### SOURCE MATERIAL:
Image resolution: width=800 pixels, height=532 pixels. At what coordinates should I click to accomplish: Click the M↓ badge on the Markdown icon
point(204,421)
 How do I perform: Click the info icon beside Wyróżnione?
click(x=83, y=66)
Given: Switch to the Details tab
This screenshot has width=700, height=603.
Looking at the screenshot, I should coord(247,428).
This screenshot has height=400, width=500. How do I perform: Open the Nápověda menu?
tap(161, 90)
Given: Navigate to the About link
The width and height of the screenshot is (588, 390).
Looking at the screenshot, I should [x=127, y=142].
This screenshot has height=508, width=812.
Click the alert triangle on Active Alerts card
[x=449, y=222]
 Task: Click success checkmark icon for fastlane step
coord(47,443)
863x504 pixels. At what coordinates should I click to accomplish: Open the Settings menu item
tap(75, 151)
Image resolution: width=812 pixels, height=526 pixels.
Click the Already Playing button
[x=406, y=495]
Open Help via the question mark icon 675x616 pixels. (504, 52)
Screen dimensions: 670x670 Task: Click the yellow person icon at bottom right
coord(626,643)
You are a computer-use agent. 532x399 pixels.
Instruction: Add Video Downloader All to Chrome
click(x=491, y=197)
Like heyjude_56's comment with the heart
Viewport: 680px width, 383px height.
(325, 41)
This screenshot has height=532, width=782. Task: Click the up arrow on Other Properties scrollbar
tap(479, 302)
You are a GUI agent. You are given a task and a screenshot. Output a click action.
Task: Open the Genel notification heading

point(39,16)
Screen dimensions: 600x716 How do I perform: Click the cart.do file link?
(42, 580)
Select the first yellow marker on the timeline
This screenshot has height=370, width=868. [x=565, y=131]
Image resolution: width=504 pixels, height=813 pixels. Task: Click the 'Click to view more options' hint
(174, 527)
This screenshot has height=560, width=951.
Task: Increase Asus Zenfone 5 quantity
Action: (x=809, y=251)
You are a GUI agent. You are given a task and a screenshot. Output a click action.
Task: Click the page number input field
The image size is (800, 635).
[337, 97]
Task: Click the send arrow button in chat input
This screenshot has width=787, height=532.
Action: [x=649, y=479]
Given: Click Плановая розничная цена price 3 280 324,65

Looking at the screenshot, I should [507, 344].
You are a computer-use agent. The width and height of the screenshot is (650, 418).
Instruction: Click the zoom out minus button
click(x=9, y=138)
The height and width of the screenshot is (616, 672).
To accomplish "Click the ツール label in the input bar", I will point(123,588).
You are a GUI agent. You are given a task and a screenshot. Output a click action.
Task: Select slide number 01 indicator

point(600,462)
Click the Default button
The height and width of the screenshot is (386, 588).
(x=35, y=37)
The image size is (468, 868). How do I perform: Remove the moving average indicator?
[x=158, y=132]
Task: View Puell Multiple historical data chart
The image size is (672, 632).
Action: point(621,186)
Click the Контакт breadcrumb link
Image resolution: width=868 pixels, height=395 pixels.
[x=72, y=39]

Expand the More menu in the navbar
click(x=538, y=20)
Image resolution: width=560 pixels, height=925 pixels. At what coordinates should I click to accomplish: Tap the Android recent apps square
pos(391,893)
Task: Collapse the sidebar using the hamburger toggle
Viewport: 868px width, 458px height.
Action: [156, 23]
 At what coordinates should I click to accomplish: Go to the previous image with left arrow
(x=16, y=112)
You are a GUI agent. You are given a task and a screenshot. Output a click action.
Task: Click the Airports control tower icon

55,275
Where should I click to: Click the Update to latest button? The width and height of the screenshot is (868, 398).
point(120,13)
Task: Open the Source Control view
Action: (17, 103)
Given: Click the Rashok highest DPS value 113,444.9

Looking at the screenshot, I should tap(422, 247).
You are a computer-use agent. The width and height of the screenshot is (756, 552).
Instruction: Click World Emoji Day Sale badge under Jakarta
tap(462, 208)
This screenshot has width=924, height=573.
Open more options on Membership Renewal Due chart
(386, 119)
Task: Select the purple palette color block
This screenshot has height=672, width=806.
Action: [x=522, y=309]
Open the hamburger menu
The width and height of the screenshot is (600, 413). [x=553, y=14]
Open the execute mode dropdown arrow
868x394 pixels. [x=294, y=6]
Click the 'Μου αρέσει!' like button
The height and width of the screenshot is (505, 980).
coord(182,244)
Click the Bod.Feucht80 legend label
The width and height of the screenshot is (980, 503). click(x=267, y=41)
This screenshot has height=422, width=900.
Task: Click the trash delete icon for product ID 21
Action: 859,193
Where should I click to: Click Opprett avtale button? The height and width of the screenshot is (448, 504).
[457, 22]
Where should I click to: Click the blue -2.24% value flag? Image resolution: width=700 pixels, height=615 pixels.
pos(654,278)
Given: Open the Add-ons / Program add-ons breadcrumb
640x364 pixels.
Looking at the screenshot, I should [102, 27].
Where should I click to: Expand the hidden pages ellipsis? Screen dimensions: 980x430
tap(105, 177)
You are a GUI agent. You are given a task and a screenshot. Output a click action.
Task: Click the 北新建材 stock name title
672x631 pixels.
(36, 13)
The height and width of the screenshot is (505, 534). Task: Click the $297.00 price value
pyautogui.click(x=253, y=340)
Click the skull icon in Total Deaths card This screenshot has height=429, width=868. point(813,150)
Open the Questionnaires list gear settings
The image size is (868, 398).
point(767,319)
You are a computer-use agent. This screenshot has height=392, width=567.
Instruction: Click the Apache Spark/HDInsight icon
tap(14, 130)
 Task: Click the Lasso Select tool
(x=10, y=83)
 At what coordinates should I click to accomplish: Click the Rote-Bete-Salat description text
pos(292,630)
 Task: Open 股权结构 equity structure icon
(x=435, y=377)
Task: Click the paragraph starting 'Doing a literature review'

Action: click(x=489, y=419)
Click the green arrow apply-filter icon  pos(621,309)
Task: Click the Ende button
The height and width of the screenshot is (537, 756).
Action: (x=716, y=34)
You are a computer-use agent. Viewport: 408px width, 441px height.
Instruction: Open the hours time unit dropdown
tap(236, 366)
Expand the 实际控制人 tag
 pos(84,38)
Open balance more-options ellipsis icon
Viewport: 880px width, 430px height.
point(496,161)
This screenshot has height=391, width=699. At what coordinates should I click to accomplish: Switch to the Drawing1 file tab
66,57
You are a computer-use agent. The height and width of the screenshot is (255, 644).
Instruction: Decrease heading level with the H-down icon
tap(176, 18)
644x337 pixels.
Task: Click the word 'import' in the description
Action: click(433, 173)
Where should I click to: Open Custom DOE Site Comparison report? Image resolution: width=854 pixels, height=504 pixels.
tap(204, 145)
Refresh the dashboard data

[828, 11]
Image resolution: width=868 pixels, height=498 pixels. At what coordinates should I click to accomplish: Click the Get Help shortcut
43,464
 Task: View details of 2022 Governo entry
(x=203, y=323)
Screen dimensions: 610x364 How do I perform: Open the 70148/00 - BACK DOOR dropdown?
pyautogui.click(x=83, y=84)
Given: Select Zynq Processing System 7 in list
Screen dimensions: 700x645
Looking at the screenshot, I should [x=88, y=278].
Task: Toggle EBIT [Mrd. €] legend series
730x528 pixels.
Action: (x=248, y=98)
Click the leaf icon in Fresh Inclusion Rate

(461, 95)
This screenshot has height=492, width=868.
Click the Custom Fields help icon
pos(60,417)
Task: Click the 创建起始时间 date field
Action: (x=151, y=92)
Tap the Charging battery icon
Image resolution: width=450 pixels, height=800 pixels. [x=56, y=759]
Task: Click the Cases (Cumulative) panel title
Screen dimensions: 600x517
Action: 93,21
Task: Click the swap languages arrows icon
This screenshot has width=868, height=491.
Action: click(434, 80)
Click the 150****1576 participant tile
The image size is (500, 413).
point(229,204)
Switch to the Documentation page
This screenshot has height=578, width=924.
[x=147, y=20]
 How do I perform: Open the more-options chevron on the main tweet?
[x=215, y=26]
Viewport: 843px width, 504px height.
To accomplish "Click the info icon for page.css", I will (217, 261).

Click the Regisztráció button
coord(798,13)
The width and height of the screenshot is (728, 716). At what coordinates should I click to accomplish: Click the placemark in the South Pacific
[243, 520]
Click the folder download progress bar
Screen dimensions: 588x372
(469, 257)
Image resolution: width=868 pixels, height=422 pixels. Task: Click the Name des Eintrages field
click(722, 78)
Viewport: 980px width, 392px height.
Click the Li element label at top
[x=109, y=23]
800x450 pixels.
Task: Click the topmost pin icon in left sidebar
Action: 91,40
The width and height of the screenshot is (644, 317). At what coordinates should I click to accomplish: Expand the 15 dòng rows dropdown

### PROBLEM DETAILS:
Using the entries above, give again exactly the lines from the line holding "Rote-Bete-Salat description text" through the line holding "Task: Toggle EBIT [Mrd. €] legend series". Include both end lines and nothing else.

### ANSWER TO THE PROBLEM:
 At what coordinates should I click to accomplish: Click the Rote-Bete-Salat description text
pos(292,630)
 Task: Open 股权结构 equity structure icon
(x=435, y=377)
Task: Click the paragraph starting 'Doing a literature review'

Action: click(x=489, y=419)
Click the green arrow apply-filter icon  pos(621,309)
Task: Click the Ende button
The height and width of the screenshot is (537, 756).
Action: (x=716, y=34)
You are a computer-use agent. Viewport: 408px width, 441px height.
Instruction: Open the hours time unit dropdown
tap(236, 366)
Expand the 实际控制人 tag
 pos(84,38)
Open balance more-options ellipsis icon
Viewport: 880px width, 430px height.
point(496,161)
This screenshot has height=391, width=699. At what coordinates should I click to accomplish: Switch to the Drawing1 file tab
66,57
You are a computer-use agent. The height and width of the screenshot is (255, 644).
Instruction: Decrease heading level with the H-down icon
tap(176, 18)
644x337 pixels.
Task: Click the word 'import' in the description
Action: click(433, 173)
Where should I click to: Open Custom DOE Site Comparison report? Image resolution: width=854 pixels, height=504 pixels.
tap(204, 145)
Refresh the dashboard data

[828, 11]
Image resolution: width=868 pixels, height=498 pixels. At what coordinates should I click to accomplish: Click the Get Help shortcut
43,464
 Task: View details of 2022 Governo entry
(x=203, y=323)
Screen dimensions: 610x364 How do I perform: Open the 70148/00 - BACK DOOR dropdown?
pyautogui.click(x=83, y=84)
Given: Select Zynq Processing System 7 in list
Screen dimensions: 700x645
Looking at the screenshot, I should [x=88, y=278].
Task: Toggle EBIT [Mrd. €] legend series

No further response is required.